その***の反応のすべてが、自分だけに返ってきた。そのことにはとっくの昔に気付いてた。それはずっと前から、出会った時からずっとそうだった。
オモチャを取り上げられた子供が、泣き叫んで取り返そうとする感覚に似ている。聞き分けもなく、手足をじたばたとさせて。
小さな手を握られた***が、真っ赤な顔をして泣いていた。その目が見つめているのが、自分ではなく他の男だということが、信じられなかった。
そしてその姿を見た瞬間に、銀時はようやく気付いた。***のその顔も身体も、笑顔も涙も全て自分のものだと、ずっと当たり前のように思っていたことに。
座敷に入ってきた瞬間から、***は泣きそうな顔をしていた。晴れ着を着て、化粧をしているが、場の空気に馴染めずに小さな身体を縮こまらせていた。
「すっごいアル!***、ものっそい綺麗ヨ!花嫁さんみたいネ!!」
ふすまが開いて、***が入ってきた瞬間に、神楽が嬉しそうな声を上げた。見合いが行われる座敷のすぐ隣の部屋で、ことの成り行きを見守る。事前に小さなカメラやマイクを座敷中に設置した。隣室の様子がモニターに映っていた。
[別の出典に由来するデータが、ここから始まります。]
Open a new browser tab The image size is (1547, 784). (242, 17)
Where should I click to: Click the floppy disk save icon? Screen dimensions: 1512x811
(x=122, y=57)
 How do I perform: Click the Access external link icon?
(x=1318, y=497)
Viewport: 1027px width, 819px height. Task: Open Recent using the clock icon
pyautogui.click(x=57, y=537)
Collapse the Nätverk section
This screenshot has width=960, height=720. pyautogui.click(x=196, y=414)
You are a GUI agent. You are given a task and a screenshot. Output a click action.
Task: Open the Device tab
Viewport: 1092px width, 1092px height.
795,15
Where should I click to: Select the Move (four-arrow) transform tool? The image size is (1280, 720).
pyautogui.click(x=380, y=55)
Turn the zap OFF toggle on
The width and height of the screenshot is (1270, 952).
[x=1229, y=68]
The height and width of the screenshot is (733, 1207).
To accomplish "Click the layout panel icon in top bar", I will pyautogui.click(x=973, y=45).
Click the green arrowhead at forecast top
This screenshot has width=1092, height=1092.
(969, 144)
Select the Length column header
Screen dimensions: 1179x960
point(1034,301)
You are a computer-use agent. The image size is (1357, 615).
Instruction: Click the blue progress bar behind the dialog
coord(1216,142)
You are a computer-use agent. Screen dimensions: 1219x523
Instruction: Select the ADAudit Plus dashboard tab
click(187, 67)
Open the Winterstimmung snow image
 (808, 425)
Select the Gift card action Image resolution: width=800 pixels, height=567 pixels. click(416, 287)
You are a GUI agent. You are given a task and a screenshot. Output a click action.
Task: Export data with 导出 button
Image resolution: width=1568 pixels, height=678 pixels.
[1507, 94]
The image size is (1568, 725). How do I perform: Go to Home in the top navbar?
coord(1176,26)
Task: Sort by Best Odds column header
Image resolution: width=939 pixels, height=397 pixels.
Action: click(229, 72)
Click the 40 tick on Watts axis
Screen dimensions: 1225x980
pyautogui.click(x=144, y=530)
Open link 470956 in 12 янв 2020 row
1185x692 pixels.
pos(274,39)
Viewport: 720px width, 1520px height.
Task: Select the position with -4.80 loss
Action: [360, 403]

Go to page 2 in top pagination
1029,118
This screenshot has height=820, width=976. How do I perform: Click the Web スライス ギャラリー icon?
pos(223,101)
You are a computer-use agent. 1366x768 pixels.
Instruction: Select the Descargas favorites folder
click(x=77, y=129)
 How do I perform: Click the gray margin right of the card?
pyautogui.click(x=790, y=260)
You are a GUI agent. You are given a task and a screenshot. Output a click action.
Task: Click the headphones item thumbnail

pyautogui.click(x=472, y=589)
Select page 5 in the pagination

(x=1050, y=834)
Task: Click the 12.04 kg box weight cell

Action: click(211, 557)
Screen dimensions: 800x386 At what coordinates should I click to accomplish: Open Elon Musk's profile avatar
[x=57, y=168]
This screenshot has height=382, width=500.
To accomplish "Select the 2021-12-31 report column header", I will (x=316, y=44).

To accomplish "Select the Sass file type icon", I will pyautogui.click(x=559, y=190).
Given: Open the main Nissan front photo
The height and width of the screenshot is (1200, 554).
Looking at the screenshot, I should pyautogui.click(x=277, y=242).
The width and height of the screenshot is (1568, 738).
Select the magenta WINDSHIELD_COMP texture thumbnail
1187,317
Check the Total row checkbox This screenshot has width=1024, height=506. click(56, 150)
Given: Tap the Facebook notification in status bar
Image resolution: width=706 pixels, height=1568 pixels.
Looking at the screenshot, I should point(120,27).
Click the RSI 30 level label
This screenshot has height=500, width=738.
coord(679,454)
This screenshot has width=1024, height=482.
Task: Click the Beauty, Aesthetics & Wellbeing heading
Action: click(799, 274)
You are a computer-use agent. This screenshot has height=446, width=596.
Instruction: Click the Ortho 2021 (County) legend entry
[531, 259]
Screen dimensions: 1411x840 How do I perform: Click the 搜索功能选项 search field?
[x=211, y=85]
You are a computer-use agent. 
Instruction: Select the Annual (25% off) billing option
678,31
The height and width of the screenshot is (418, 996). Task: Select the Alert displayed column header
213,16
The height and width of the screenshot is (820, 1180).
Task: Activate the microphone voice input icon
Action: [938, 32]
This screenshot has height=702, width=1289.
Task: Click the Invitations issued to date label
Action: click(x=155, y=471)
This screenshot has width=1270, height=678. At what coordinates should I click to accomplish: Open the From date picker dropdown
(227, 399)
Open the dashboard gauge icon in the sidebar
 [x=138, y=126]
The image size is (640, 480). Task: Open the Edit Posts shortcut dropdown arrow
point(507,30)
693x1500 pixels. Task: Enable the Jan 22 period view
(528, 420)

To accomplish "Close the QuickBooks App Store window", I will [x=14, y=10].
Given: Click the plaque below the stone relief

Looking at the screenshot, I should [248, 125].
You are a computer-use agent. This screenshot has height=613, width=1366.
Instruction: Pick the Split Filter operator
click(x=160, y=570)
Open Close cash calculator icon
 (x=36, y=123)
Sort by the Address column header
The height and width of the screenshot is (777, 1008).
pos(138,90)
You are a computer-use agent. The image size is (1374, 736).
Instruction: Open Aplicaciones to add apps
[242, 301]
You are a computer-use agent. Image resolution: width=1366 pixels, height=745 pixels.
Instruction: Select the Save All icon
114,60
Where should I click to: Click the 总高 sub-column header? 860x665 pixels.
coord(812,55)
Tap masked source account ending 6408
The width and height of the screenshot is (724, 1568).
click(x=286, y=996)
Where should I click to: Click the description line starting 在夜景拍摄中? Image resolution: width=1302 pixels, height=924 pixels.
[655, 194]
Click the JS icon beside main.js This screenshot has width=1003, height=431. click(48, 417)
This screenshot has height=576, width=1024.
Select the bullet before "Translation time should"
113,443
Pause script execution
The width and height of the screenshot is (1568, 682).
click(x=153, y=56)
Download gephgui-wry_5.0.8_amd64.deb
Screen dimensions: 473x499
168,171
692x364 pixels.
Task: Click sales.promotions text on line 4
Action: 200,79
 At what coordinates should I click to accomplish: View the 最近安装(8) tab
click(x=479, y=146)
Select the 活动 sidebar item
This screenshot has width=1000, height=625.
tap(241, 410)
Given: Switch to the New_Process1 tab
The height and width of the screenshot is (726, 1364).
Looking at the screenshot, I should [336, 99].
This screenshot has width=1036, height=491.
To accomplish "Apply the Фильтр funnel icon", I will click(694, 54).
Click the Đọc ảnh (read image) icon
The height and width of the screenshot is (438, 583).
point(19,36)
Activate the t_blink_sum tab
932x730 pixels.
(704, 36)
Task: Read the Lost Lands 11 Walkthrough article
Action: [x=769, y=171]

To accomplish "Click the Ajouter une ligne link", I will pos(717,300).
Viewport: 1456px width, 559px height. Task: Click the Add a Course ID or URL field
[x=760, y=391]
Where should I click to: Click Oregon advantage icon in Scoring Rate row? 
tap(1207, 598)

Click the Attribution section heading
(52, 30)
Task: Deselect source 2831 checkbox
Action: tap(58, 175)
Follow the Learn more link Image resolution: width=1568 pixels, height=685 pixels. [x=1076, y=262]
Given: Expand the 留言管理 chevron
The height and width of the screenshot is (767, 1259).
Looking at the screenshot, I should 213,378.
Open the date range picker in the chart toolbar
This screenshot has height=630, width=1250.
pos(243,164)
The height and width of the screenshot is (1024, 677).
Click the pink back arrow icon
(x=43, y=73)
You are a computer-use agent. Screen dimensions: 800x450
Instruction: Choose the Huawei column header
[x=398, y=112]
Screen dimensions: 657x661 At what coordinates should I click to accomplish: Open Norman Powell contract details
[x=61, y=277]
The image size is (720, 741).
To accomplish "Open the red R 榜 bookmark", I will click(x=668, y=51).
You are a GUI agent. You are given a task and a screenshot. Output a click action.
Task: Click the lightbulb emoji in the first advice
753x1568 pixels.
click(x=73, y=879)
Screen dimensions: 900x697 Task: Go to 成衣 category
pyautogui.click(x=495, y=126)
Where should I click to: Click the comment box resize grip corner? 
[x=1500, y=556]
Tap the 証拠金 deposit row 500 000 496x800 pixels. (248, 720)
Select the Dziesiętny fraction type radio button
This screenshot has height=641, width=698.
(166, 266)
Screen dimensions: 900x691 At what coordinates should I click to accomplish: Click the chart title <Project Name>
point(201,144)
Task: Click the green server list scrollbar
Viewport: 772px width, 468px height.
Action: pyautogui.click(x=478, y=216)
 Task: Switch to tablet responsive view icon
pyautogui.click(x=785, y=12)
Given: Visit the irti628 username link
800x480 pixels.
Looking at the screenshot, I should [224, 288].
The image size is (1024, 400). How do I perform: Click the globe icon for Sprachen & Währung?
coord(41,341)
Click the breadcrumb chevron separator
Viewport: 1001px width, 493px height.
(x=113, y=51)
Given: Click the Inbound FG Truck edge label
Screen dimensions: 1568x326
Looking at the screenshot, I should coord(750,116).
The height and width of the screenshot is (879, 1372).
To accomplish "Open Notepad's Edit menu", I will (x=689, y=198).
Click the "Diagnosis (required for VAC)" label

「オイ、神楽、声がでけぇぞ。ちったぁ静かにしろよ。それとさぁ、***は花嫁さんじゃないからね?***が結婚なんて、お父さんは許してないからね?ほら、よく見ろよ、アイツ今にも泣きそうじゃねぇか。着物着てるっつーか、着物に着られてんじゃねぇか。あんなガキが結婚なんて無理に決まってるでしょーが!」
「いや、アンタこそお父さんじゃないでしょーが。銀さんも声が大きいですよ。隣に聞こえちゃうから、静かにしてください。でも、確かに***さん、浮かない顔ですね。どうしたんでしょう、そんなにお見合いが嫌なのかなぁ」
「嫌に決まってるアル!そんなことも分からないから新八はいつまでたってもダメガネなんだヨ。***は銀ちゃんにぞっこんなんだから、お見合いなんてしたくないに決まってるネ!たとえ相手が金持ちだろーが腰痛持ちだろーが、腹くくった女の気持ちは変わらないアル!***の雄姿をその腐ったメガネでよく見とくヨロシ!!」
神楽の言葉を聞きながら、「そーだぞ神楽、よく分かってんな。酢昆布買ってやるよ」と銀時は言った。
そうそう、間違いなく***は見合いを嫌がっている。なんなら相手のことも嫌いなんじゃね。なんせ金持ちの二代目の男なんて、チャラチャラした頭の軽い馬鹿に決まってるし。
そう銀時が考えていた時に、音もなく隣の部屋のふすまが開いた。モニターを見つめてから、三人同時にハッと息を飲んだ。隣に音が聞こえるからと、いちばん注意していたはずの新八が、あまりの驚きに「えっ」と大きな声を上げた。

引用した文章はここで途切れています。